• **EXERCISE INSTRUCTIONS**: An exact copy of the listing below is needed, with no pictures in it.

• **DATA EXTRACT**:
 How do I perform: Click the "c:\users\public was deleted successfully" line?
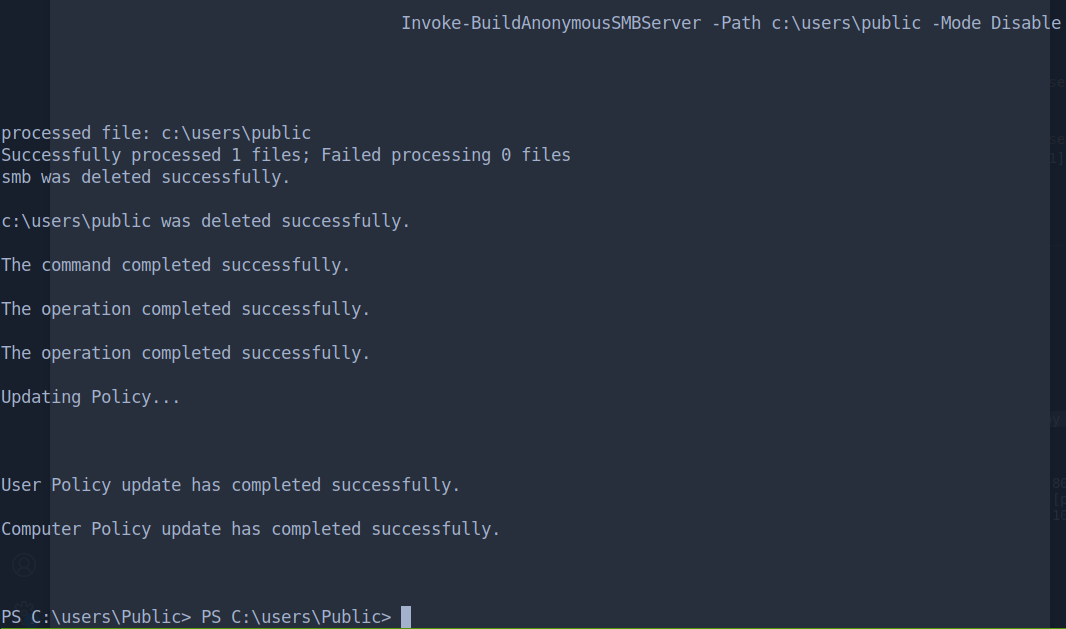[206, 221]
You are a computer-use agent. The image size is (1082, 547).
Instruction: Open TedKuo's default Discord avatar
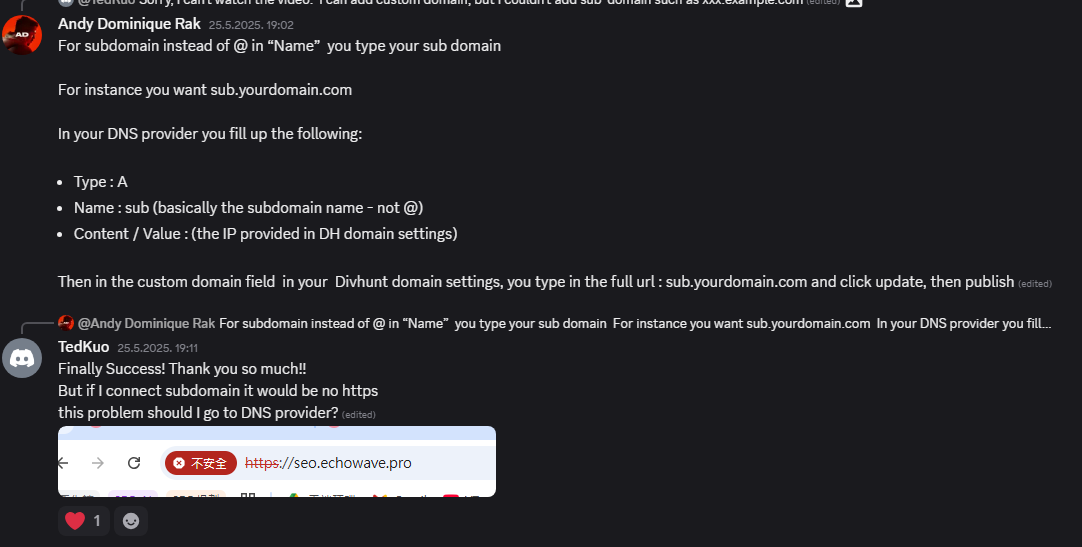tap(22, 358)
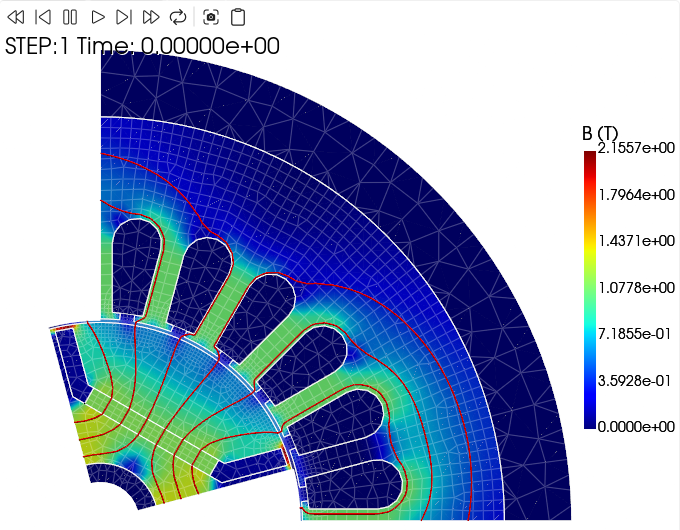Jump to the first animation step
Viewport: 680px width, 530px height.
point(16,17)
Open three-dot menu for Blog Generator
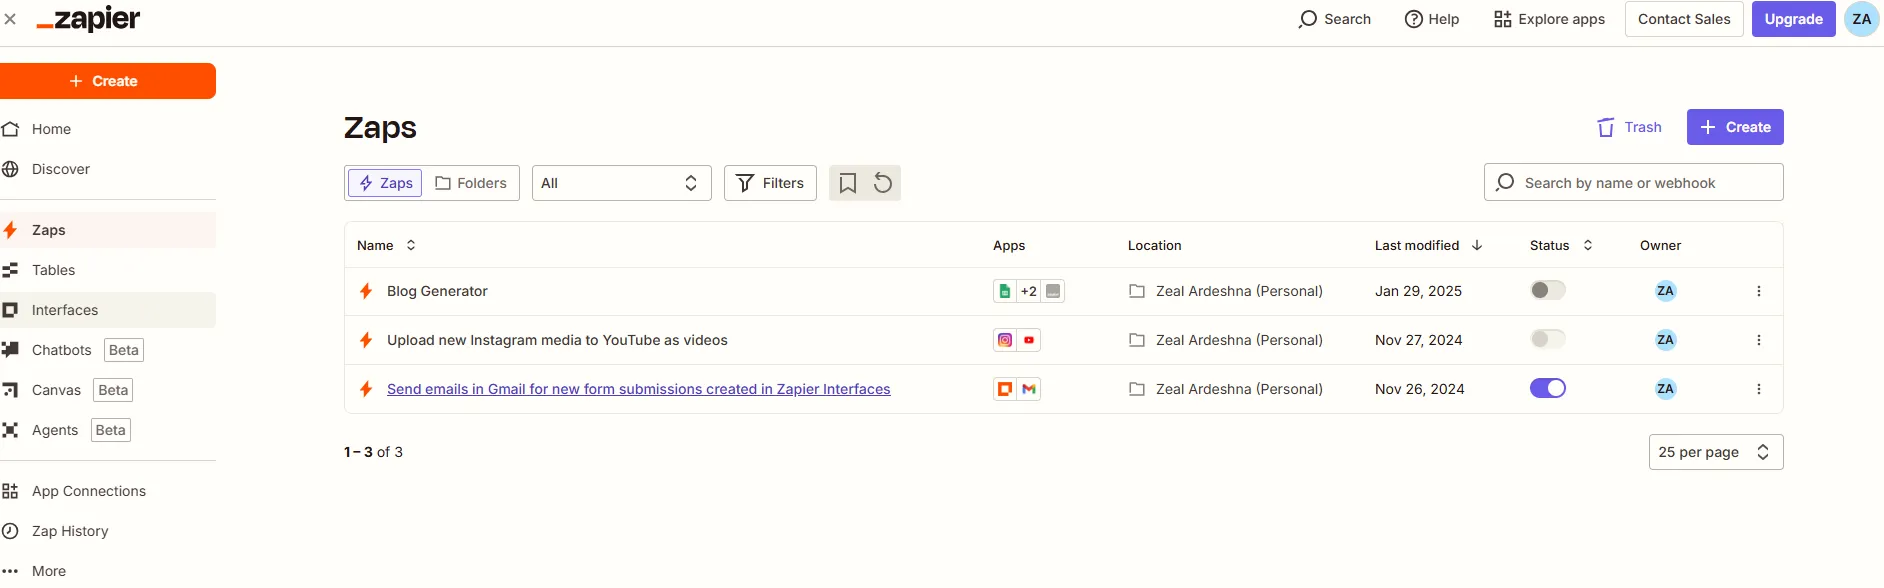Viewport: 1884px width, 588px height. 1758,291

• **ANSWER FOR THE TASK**:
 How do I perform: Click the "c:\users\public was deleted successfully" line?
[206, 221]
You are a computer-use agent. The image size is (1082, 547).
Instruction: Open TedKuo's default Discord avatar
tap(22, 358)
Jump to the first animation step
Viewport: 680px width, 530px height.
point(16,17)
Open three-dot menu for Blog Generator
Viewport: 1884px width, 588px height. 1758,291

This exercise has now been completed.